可选的,当第j个数据块包含当前压缩块中经解压处理后的数据时,第j个数据块对应的第一索引中还包含所述当前压缩块的块号。
方式二,还可以以压缩块为对象创建索引。具体的,为n个压缩块中第k个压缩块建立第二索引,并记录建立的第二索引与第k个压缩块之间的对应关系,其中,第二索引用于标识第k个压缩块对应的输入至压缩模块进行压缩处理的原始数据的字节范围。k为小于或等于n的正整数。
一种可能的实现方式中,将所述原始数据输入至压缩模块进行压缩处理后依次输出n个包含有经压缩处理后的数据的压缩块的过程如下。
将所述原始数据以字节为单位依次输入至所述压缩模块进行压缩处理,并重复执行如下处理,直至将所述原始数据包含的所有字节数均输入至所述压缩模块为止:
在每次确定出本次经压缩处理后的数据的字节数达到所述第一容量后,判断本次输入至所述压缩模块进行压缩处理的所述原始数据的字节数s是否大于所述第一容量;若判断结果为是,则将本次经压缩处理后的数据包含在一个所述压缩块中并输出;若判断结果为否,则继续输入t个字节数的所述原始数据至所述压缩模块,将s个字节数的所述原始数据以及所述t个字节数的所述原始数据包含在一个所述压缩块中并输出。

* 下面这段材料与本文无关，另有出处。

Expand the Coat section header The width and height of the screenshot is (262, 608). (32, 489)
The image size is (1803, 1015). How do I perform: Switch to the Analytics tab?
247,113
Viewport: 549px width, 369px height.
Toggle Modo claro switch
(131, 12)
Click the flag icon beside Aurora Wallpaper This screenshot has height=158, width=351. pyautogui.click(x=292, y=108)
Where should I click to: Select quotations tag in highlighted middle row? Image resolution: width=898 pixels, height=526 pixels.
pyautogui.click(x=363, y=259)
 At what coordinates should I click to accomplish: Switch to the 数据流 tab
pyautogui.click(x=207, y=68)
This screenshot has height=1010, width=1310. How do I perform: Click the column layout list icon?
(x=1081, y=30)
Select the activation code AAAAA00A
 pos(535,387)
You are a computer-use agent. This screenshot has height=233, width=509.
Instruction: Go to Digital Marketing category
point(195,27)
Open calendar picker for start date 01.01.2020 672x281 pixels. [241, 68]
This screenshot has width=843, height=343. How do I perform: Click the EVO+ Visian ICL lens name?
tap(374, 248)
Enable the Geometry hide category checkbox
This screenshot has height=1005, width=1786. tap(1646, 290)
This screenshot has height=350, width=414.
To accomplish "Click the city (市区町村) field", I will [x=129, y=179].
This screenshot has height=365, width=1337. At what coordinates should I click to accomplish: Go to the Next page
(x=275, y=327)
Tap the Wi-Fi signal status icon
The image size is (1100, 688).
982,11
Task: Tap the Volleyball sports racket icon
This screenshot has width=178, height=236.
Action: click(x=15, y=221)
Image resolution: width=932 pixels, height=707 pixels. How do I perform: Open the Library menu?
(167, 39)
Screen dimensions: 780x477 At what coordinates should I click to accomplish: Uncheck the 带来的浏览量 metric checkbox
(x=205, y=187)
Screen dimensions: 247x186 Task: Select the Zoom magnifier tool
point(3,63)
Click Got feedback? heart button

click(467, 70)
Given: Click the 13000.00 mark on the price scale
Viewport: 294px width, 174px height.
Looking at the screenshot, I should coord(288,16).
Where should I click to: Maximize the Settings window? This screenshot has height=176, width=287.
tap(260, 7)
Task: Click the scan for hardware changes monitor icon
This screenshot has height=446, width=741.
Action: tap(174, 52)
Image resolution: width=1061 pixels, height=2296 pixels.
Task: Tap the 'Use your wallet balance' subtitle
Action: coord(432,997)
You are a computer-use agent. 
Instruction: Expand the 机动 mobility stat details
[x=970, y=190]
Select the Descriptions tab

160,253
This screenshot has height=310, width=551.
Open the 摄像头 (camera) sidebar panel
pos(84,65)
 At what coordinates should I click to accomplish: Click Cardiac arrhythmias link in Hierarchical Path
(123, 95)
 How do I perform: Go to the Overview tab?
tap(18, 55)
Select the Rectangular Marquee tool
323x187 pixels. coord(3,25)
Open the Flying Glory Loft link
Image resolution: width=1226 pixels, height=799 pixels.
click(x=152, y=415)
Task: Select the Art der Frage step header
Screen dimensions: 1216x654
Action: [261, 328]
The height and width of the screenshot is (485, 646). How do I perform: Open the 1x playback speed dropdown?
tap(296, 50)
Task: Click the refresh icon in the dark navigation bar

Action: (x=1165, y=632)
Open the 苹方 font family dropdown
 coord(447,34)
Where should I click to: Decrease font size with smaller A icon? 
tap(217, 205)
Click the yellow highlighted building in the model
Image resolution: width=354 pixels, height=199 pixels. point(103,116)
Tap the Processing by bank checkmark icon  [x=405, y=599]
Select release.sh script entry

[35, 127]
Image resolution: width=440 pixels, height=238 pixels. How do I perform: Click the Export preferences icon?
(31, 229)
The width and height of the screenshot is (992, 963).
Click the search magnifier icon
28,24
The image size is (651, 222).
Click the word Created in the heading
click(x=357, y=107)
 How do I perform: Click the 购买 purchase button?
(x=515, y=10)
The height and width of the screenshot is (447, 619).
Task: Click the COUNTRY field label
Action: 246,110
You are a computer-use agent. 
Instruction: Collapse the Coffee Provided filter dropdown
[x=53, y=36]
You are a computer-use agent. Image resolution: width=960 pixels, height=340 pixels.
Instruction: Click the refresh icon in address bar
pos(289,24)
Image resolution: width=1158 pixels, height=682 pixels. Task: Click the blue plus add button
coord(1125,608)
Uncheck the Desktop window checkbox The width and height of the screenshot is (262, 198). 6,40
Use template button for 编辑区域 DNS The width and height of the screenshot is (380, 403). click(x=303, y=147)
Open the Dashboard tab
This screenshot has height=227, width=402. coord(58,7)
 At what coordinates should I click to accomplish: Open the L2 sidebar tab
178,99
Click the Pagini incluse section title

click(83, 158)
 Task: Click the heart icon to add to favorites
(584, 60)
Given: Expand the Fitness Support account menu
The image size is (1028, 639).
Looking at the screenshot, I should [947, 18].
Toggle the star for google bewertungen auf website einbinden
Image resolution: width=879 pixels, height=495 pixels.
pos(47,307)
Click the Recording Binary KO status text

其中,s,t为正整数,t为所述第一容量与s之间的差值。
采用上述方式,可以使得输出的压缩块大小固定,并且压缩过程出现的压缩效果最差的情况为将原始数据填充在压缩块中,这相比现有采用固定输入的方式,更容易达到保证压缩率较低的目的。
一种可能的实现方式中,将所述原始数据以字节为单位依次输入至所述压缩模块进行压缩处理之后,当本次输入至所述压缩模块进行压缩处理的所述原始数据的字节数等于预设值时,若本次经压缩处理后的数据的字节数仍没有达到所述第一容量,则将本次经压缩处理后的数据包含在一个所述压缩块并输出,所述预设值为本次输入至所述压缩模块进行压缩处理的所述原始数据的字节数的最大值。通过上述方式,可以有效避免过多的冗余数据填充在同一压缩块中,以减轻后续读取压缩块并解压过程中的处理压力。
第二方面,本申请提供一种数据压缩装置,所述数据压缩装置可以是任意能够执行本申请提供的数据压缩方法的设备,例如为镜像生成服务器、个人计算机或移动终端等。所述数据压缩装置包括执行本申请中第一方面以及第一方面任一所述的实现方式或设计中涉及的方法的功能或模块或手段(means),并且,可选的,所述数据压缩装置也可以包括执行压缩块的读取和解压过程的功能或模块或手段(means)。所述功能或模块或单元或手段(means)可以通过软件实现,或者通过硬件实现,也可通过硬件执行相应的软件实现。
在一种可能的设计中,所述数据压缩装置包括收发模块和处理模块,收发模块和处理模块可以和上述第一方面以及第一方面任一实现方式或设计中涉及的方法相对应,在此不予赘述。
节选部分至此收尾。